A UN administrator showed us around the lead refinery. The UN took over Trepca last summer and shut it down because the plant was disgorging massive amounts of pollution into the air and water. Because the UN team arrived at Trepca well after the war, its members expressed no knowledge of the clandestine work done at Trepca during the conflict.

"As you can see, the activity level is quite low," said Nick Boreham, a UN project manager. "They haven't been able to get trucks and equipment. But the first thing you have to do is just clean the place up."

The lead refinery is a series of huge buildings, gantries, and ducts, capped by a soaring red and white smokestack. Rusting equipment and heaps of industrial waste give the place a derelict, menacing look. The first thing the fighters remembered was the proximity of the smokestack to the huge blast furnaces that draw out impurities from the lead ore. Nick Boreham explains that the Trepca furnaces burn at temperatures hundreds of degrees higher than crematoria.

 

Photo: Stephen Smith

 

As we toured Trepca, details of the facility's layout and operations closely matched the descriptions from the Serbian fighters, especially the conveyor system used to lift fuel and ore to the blast furnace. But as we walked along the conveyor that carries coke and ore from the loading site to the furnace, we saw several points where the tracks narrow to a width too small for a body to pass through. This was a major discrepancy. Could we be looking in the wrong place? Were the stories reliable? How could bodies get to the furnace if they could not make it through these conveyors? So, we interviewed some of the Serbs again. And, without prompting, Milan explained how they solved the problem of getting bodies up to the furnace.

"At first we tried using the tracks that lead directly to the furnace," he said. "But it didn't work. At least for the bodies that were intact. Most of those bodies were too big to ride on the conveyor. But when ore is being prepared for processing, it has to be ground up and sort of cooked, something like that. So if you put the bodies into the grinder, it's easy."

With no background in metallurgy, Milan accurately described the process that ore goes through at Trepca to become raw lead. As the UN's Nick Boreham confirmed, the ore goes through the grinder, through the sinter plant where it gets roasted, then on to the blast furnace and beyond.

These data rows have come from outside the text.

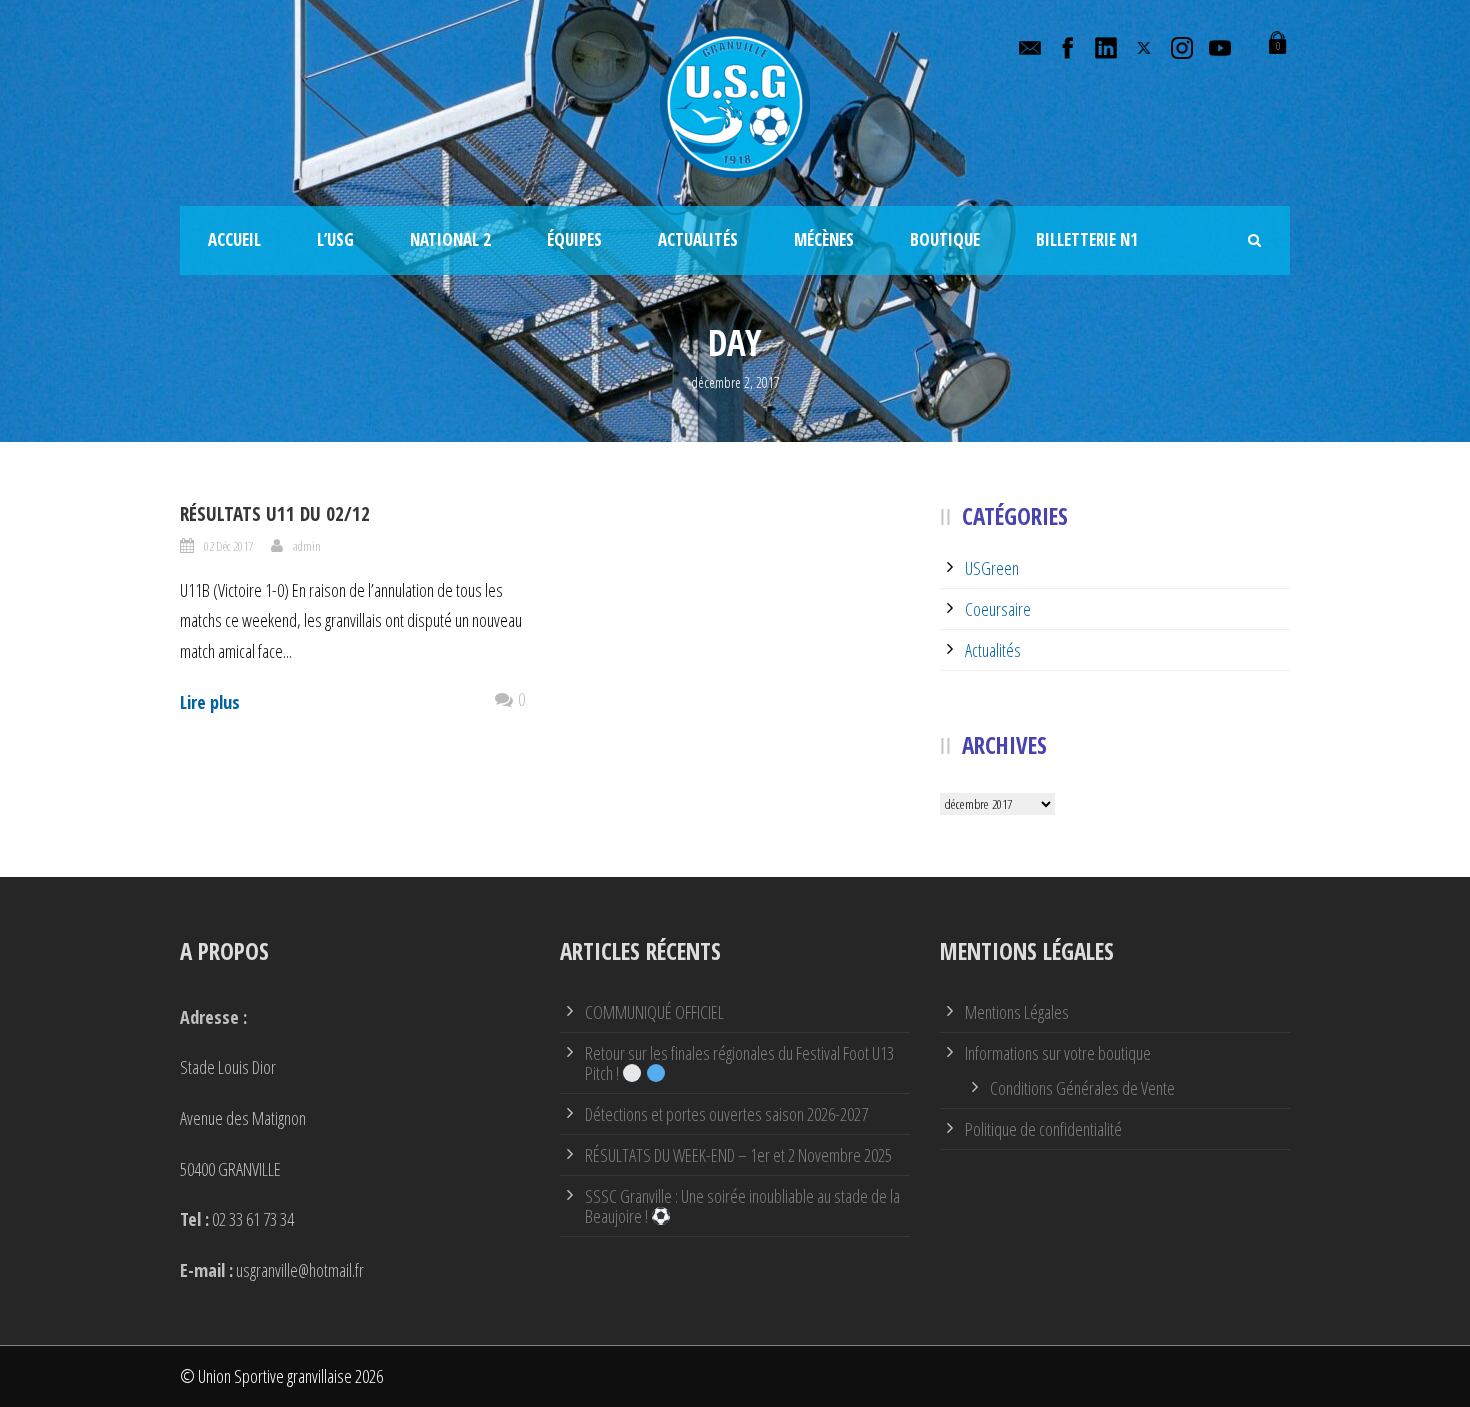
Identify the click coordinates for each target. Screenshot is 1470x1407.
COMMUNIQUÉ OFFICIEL (654, 1012)
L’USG (335, 239)
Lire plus (210, 702)
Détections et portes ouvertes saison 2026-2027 (726, 1114)
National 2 (450, 239)
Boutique (945, 239)
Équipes (574, 239)
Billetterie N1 (1087, 239)
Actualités (698, 239)
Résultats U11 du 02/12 (275, 514)
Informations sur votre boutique (1058, 1053)
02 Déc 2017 (228, 546)
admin (307, 546)
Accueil (234, 239)
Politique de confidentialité (1043, 1129)
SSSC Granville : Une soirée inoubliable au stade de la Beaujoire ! (742, 1206)
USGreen (992, 568)
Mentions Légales (1017, 1012)
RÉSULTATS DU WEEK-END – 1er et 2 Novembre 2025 (738, 1155)
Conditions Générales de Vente (1082, 1088)
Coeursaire (998, 609)
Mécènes (824, 239)
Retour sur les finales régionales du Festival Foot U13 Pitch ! (739, 1063)
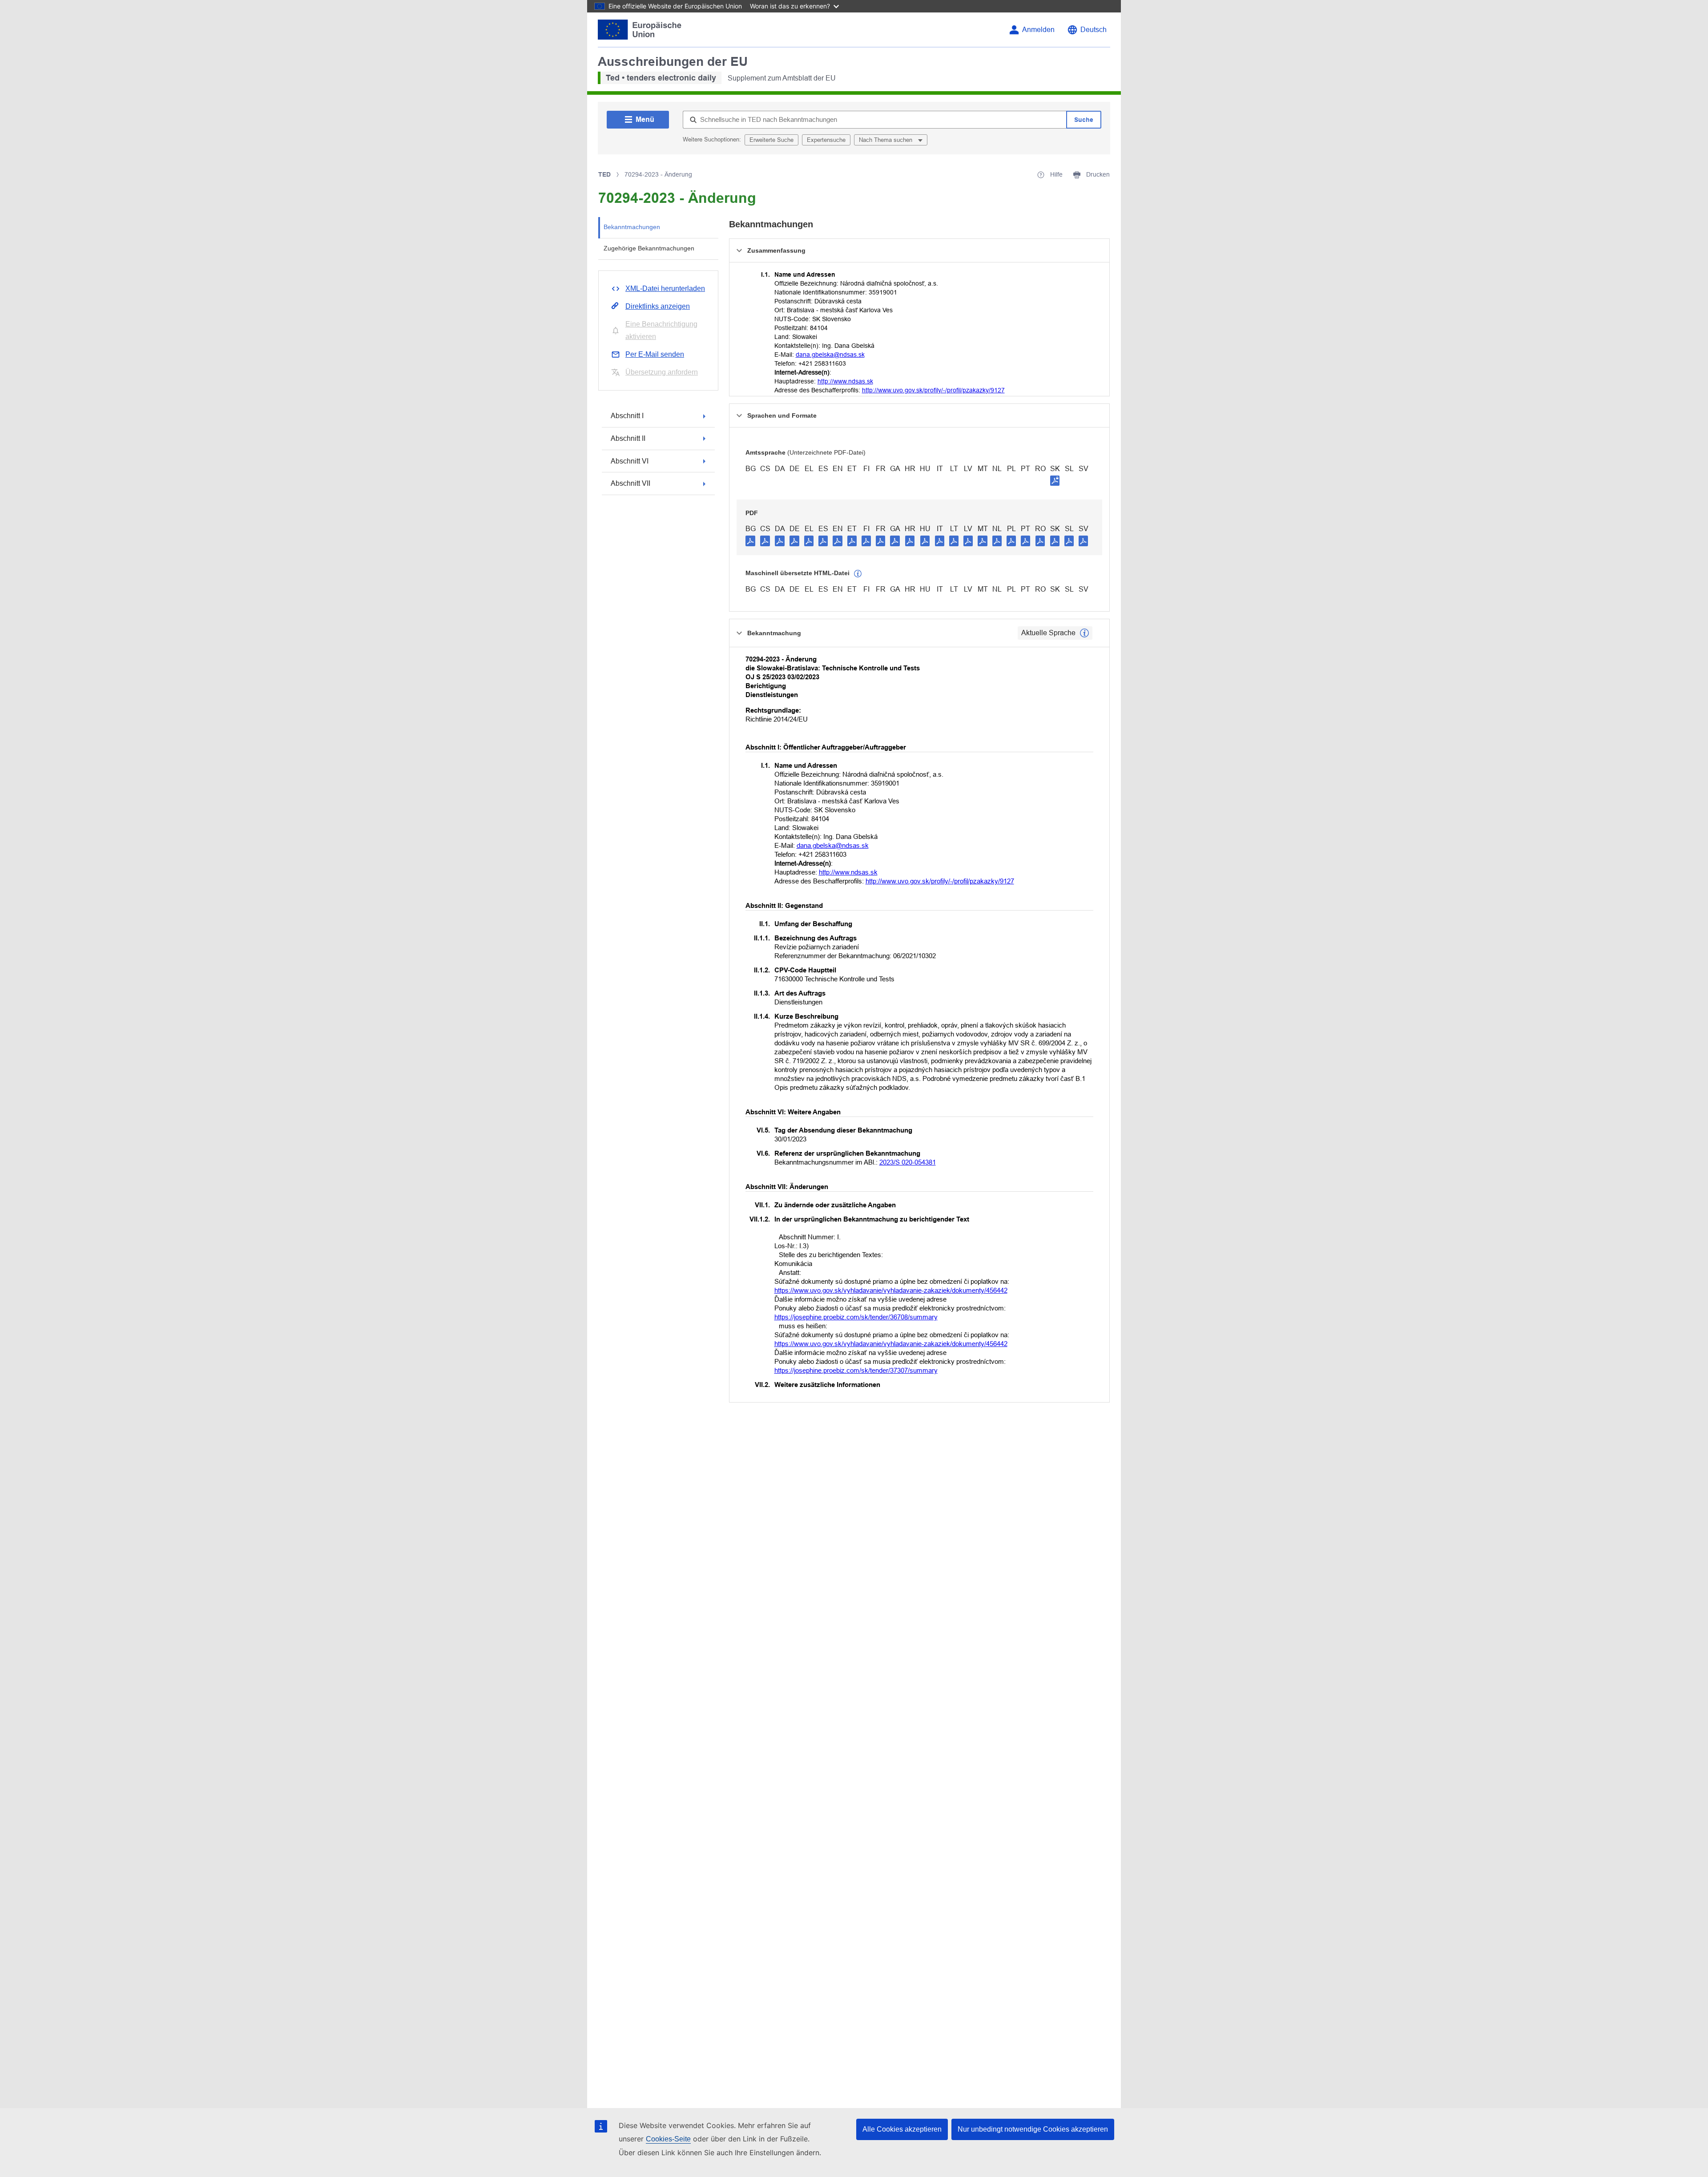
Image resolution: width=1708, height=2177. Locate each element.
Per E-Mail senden (654, 354)
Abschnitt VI (630, 461)
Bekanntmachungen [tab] (632, 226)
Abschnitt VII (630, 483)
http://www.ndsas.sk (845, 381)
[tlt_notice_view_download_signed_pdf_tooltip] (1055, 480)
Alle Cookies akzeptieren (902, 2129)
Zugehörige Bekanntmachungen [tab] (649, 248)
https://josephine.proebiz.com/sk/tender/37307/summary (856, 1370)
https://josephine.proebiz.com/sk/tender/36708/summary (856, 1317)
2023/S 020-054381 (907, 1162)
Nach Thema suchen (886, 140)
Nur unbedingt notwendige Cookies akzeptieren (1033, 2129)
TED (604, 174)
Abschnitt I (627, 415)
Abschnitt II (628, 438)
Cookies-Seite (668, 2139)
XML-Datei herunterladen (665, 288)
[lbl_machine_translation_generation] (858, 574)
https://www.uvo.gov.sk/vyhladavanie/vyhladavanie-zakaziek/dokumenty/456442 (890, 1290)
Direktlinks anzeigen (657, 306)
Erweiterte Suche (771, 140)
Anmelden (1038, 29)
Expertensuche (826, 140)
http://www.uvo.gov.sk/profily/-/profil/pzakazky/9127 (933, 390)
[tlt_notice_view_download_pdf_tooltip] (750, 540)
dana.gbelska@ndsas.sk (830, 354)
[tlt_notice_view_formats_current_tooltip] (1084, 633)
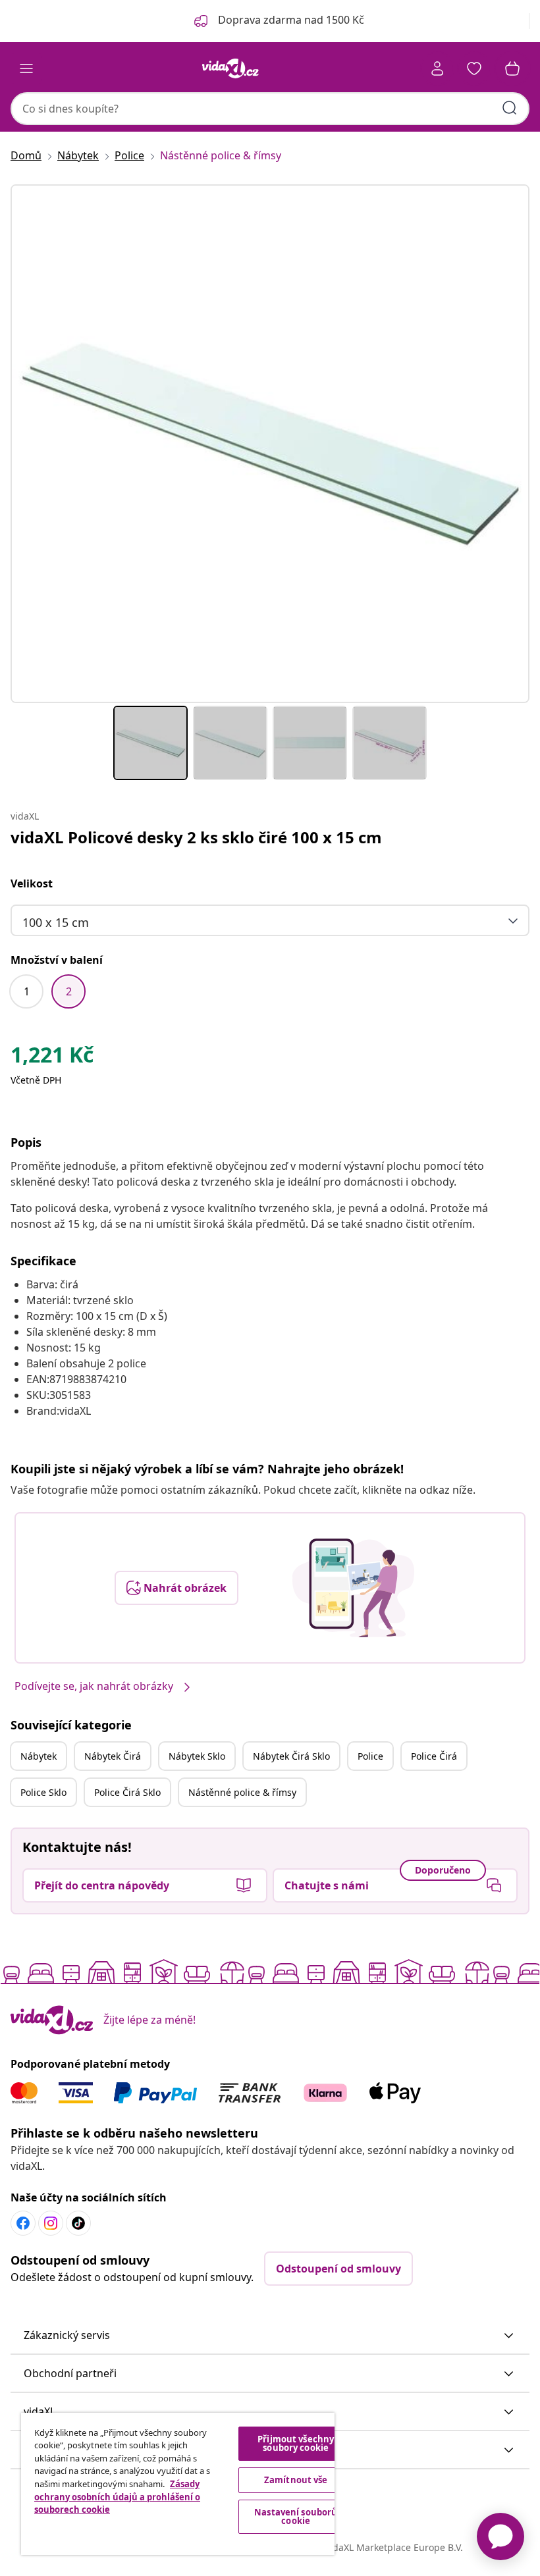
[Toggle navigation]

The Serbs dumped waste from the blast furnace, called slag, into piles on the ground. The slag is a coarse, dull gray material. This is where investigators might look for evidence, but forensic scientists say it would be virtually impossible to find traces of biological material burned in such a furnace. So in this regard, the Serbian effort to destroy evidence probably worked. But just a few yards away from where the bodies were unloaded from the trucks, in a large pile of metal scrap, we saw discarded clothing. The debris include a shirt, a jacket, and an assortment of dress shoes, including women's shoes. This was not the kind of stuff typically found at an industrial site.

 

Photo: Stephen Smith

 

Several fighters admitted that while most of the bodies incinerated at Trepca were men, some were women, children, and the elderly. Branko said it was important to dispose of civilian casualties most thoroughly because of their importance to war-crimes investigators.

Branko said the sight of half-decomposed bodies being piled onto industrial conveyors disgusted many fighters. "There are scenes that stick with you because you can't believe it happened," he said. "Especially in such numbers. Maybe you can imagine destroying a few bodies here or there. But this was a horrible scene because there were so many—like a factory assembly line—but with bodies."

Serbian soldiers—along with Albanian and Gypsy prisoners—often worked throughout the night unloading bodies for incineration, according to the fighters. At daylight the factory returned to normal operations. Some plant managers assisted in the burning of bodies or knew of the operation, according to army and police sources.